D- means that "not" is used as the default operator.

Here is an example to use D-. '*D- MySQL Mroonga' IN BOOLEAN MODE returns records that includes MySQL but doesn't include Mroonga:

SELECT title
 FROM books
WHERE MATCH (title) AGAINST('*D- MySQL Mroonga' IN BOOLEAN MODE);
-- +------------------------+
-- | title                  |
-- +------------------------+
-- | Professional MySQL     |
-- | MySQL for Professional |
-- +---------------------------+

5.7.1.4.2. W pragma

W pragma indicates target section and its weight for multiple column index.

You can specify different weight for each section. The default weight is 1. 1 means that no weight.

Here is the W pragma syntax. ${SECTION} is a number that is begun not from 0 but from 1. ${WEIGHT} is omitable:

*W[${SECTION1}[:${WEIGHT1}]][,${SECTION2}[:${WEIGHT2}]][,...]

Here are schema and data to show examples. You need to create a multiple column index to use W pragma:

CREATE TABLE memos (
  `id` INTEGER AUTO_INCREMENT,
  `title` text,
  `content` text,
  PRIMARY KEY(`id`),
  FULLTEXT INDEX text_index (title, content)
) ENGINE=Mroonga DEFAULT CHARSET=utf8mb4;

INSERT INTO memos (title, content) VALUES (
  'MySQL', 'MySQL is a RDBMS.'
);
INSERT INTO memos (title, content) VALUES (
  'Groonga', 'Groonga is a full text search engine.'
);
INSERT INTO memos (title, content) VALUES (
  'Mroonga', 'Mroonga is a storage engine for MySQL based on Groonga.'
);

Here is an example to show weight. title column has 10 weight and content columns has 1 weight. It means that keyword in title column is 10 times important than keyword in content column:

SELECT title,
       content,
       MATCH (title, content) AGAINST('*W1:10,2:1 +Groonga' IN BOOLEAN MODE) AS score
  FROM memos;
-- +---------+--------------------------------------------------------+-------+
-- | title   | content                                                | score |
-- +---------+--------------------------------------------------------+-------+
-- | MySQL   | MySQL is a RDBMS.                                      |     0 |
-- | Groonga | Groonga is a full text search engine.                  |    11 |
-- | Mroonga | Mroonga is a storage engine for MySQL based on Groonga |     1 |
-- +---------+--------------------------------------------------------+-------+

The score of the first record is 0. Because it doesn't have any Groonga in both title column and content column.

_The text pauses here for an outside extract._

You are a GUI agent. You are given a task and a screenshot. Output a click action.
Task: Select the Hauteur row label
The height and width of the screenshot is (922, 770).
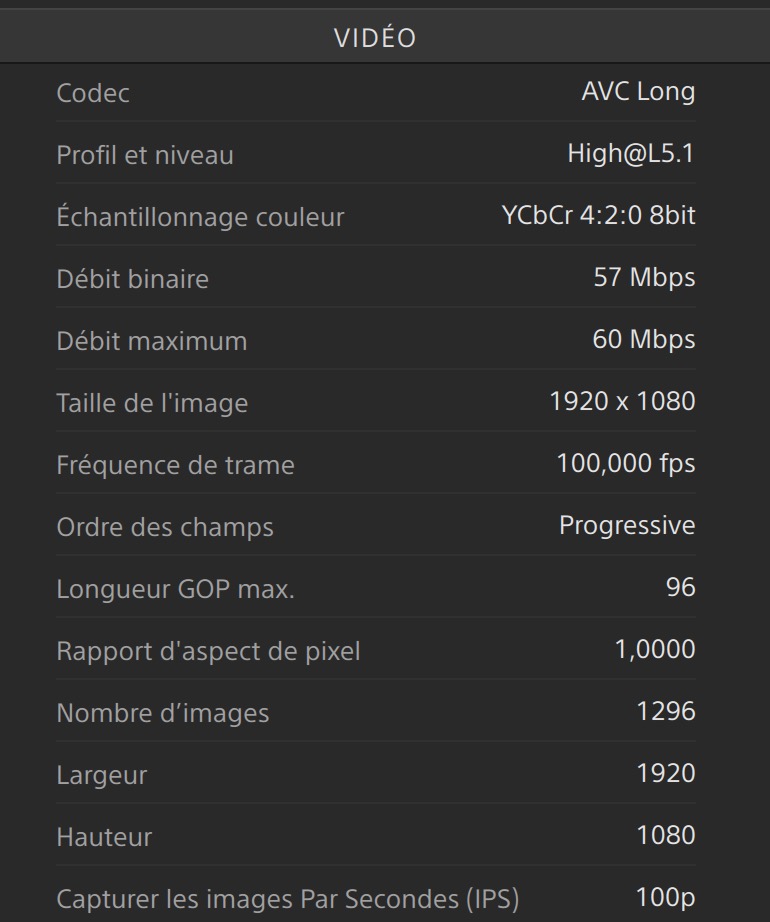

The score of the second record is 11. Because it has Groonga in both title column and content column. Groonga in title column has score 10. Groonga in content column has score 1. 11 is sum of them.

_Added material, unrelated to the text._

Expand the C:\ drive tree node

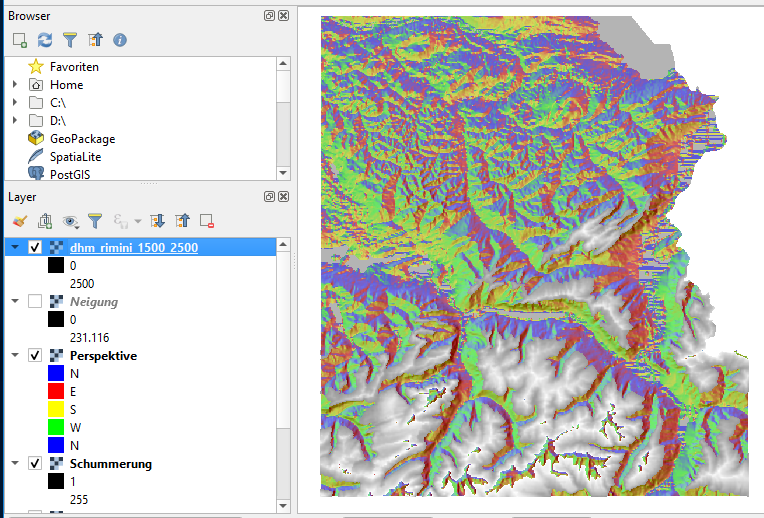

The score of the third record is 1. Because it has Groonga in only content column. `Groonga in content column has score 1. So the score of the record is 1.

5.7.1.4.3. S pragma

S pragma indicates syntax of the query.

Here is a syntax of S pragma:

*S${SYNTAX}

Here is a list of available syntax:

5.7.1.4.3.1. *SS

*SS プラグマを使うと スクリプト構文 を使えます。スクリプト構文ではGroongaのすべての検索機能を使えます。

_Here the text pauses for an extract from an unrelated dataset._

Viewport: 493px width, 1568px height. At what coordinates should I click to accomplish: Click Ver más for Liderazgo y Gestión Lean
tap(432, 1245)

以下はスクリプト構文の使い方を示す例のためのスキーマとデータです。:

CREATE TABLE comments (
  `content` text,
  FULLTEXT INDEX content_index (content)
) ENGINE=Mroonga DEFAULT CHARSET=utf8mb4;

INSERT INTO comments VALUES (
  'A student started to use Mroonga storage engine. It is very fast!'
);
INSERT INTO comments VALUES (
  'Another student also started to use Mroonga storage engine. It is very fast!'
);

以下はスクリプト構文で 近傍検索 を使う例です。:

SELECT content,
       MATCH (content) AGAINST('*SS content *N "student fast"' IN BOOLEAN MODE) AS score
  FROM comments;
-- +------------------------------------------------------------------------------+-------+
-- | content                                                                      | score |
-- +------------------------------------------------------------------------------+-------+
-- | A student started to use Mroonga storage engine. It is very fast!            |     1 |
-- | Another student also started to use Mroonga storage engine. It is very fast! |     0 |
-- +------------------------------------------------------------------------------+-------+

近傍検索は指定した単語間(今回の場合は studentfast )に10単語以下しかない場合のみマッチします。そのため、 student started ...(8単語)... very fast はマッチしますが、 student also started ...(8単語)... very fast はマッチしません。

他の上級者向け機能も使えます。